Much has been written in the two weeks since John Updike's death—about the wonderful precision of his prose and, as Charles McGrath put it, his “unswerving belief in the power of words to faithfully record experience.” But what has not been noted—and understandably, given all there is to note about a man who published 27 novels, 13 collections of stories, nine volumes of poetry and 10 collections of nonfiction—is that Updike was more than a great writer who believed in the power of prose; he was a believer in print.
On two occasions that I can recall, Updike delivered impassioned pleas on behalf of the book qua book. Today, as our industry struggles to leverage its storied yesterdays into viable tomorrows, the book as we have long known it, the one Updike loved since he was a child lost in the stacks at the Reading, Pa., public library, is in peril. Cloth over board, quarter-bound in leather with deckle-edge paper and Smythe-sewn signatures and a foil-stamp—those components of the book are just about over. Even today's books are considered too expensive, too heavy, too old media to survive in a commercial marketplace aswarm with ever-new digital content delivery systems, few of which involve paper, ink, glue or leather, much less gold foil.
Cannily, Updike delivered each of his encomia to the book at industry gatherings, where he could make the most difference. He indulged in these musings at his own expense, refusing to blow his horn, even when he was the honored guest. At the 2006 BEA in Washington, Updike was a breakfast speaker, sharing the dais with another writer named Barack Obama and the humorist Amy Sedaris. I don't know what Updike's comments might have been had not Kevin Kelley's essay, “Scan This Book,” appeared in the previous Sunday's New York Times magazine. Perhaps he would have talked about his forthcoming novel, Terrorist, due that fall from Knopf. Instead, in front of a roomful of booksellers, Updike politely tore Mr. Kelley's “piece of prophecy” into strips. Kelley had contended that copyright protection “schemes” were holding back an explosion of digital content, and that authors' future value would not reside in copyright anyway, but, as Updike put it, in “selling aspects of their works and access to their creator.” Updike compared this “grisly scenario” to “preliterate societies where only the presence of the author can authenticate a text.” He thanked booksellers for being among “the last holdouts” and encouraged them to “defend your lonely forts, keep your edges dry.
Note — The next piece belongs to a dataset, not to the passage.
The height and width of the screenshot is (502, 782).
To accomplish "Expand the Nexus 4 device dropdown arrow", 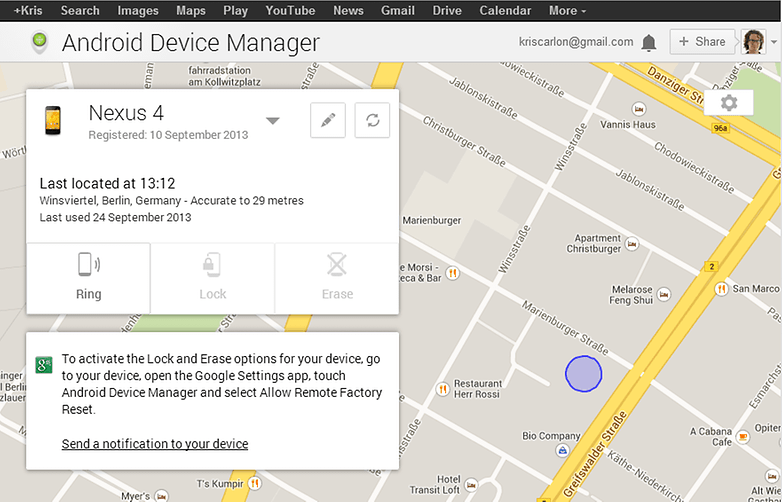I will 272,121.
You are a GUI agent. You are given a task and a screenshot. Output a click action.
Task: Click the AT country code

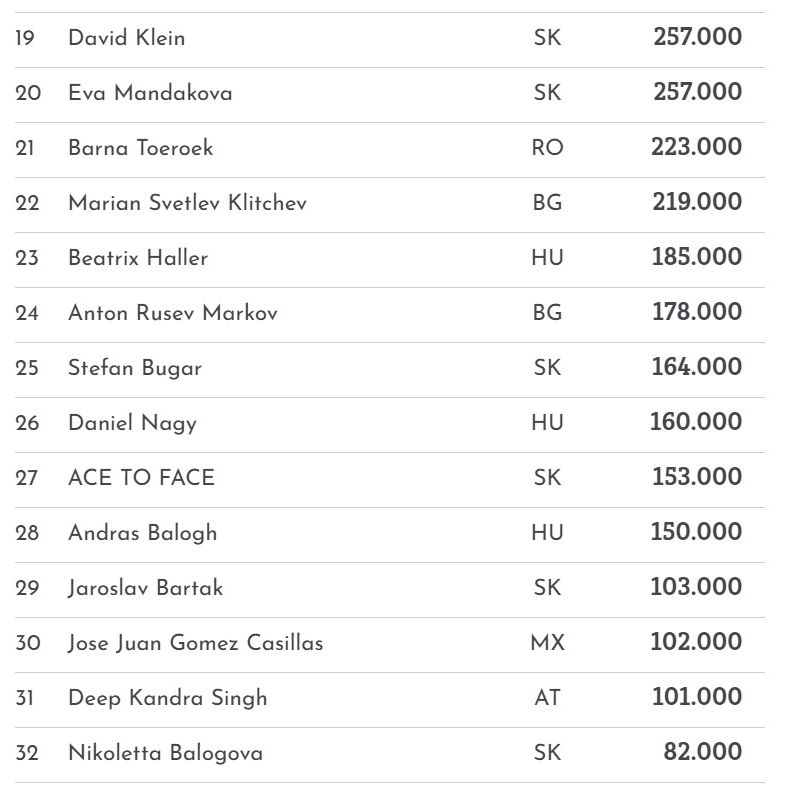(x=547, y=698)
Books,” he said, “are intrinsic to our human identity.”
A still earlier Updike commentary on the book occurred in 1998, when publishing was a different place. Independent bookselling was still in game battle with the chains, Amazon had not yet achieved world domination. There were no e-books, iPods or Kindles, and Twitter was just a word that Updike would eschew in describing the sound of birds. Updike was accepting the National Book Foundation Medal for Distinguished Contribution to American Letters. In his remarks, he told of how the publication of his first novel, The Poorhouse Fair, came to pass—discovered at Knopf by Sandy Richardson, and then ushered into print by Harry Ford—“a perfect knight of the print world, an editor and designer both, who gave me a delicious striped jacket, an elegant page format in the typeface called Janson, that I have stuck with for over 40 books since.” Updike went on to praise the industry to an audience this time more publisher than bookseller. “One of its strengths and charms,” he said, “has been its relative modesty, bow tie more than black tie, a modesty that translates into an ability to publish, without catastrophic loss, books that will appeal to a few, and to give the public an immense variety of products, a variety that is both a proclamation and an enjoyment of American freedom.” Publishing, he said, “scarcely needs glamour when it has at its command something better, beauty—the beauty of the book.”
One wonders what else we must bury with John Updike. He might be the last to have a half-century relationship with one publishing house; he might be the last to have a rubber-stamp made with his publisher's address, with which to facilitate the delivery of his vast and welcome output. He might also be the last to see his literary creations as organically connected to their presentation as object, as book. He also takes with him whatever he thought about the many Kindle editions of his works, which Knopf of course must produce in today's market. A Kindle text is not available in the Janson typeface that Updike so loved. Alas, perhaps Rabbit is not at rest.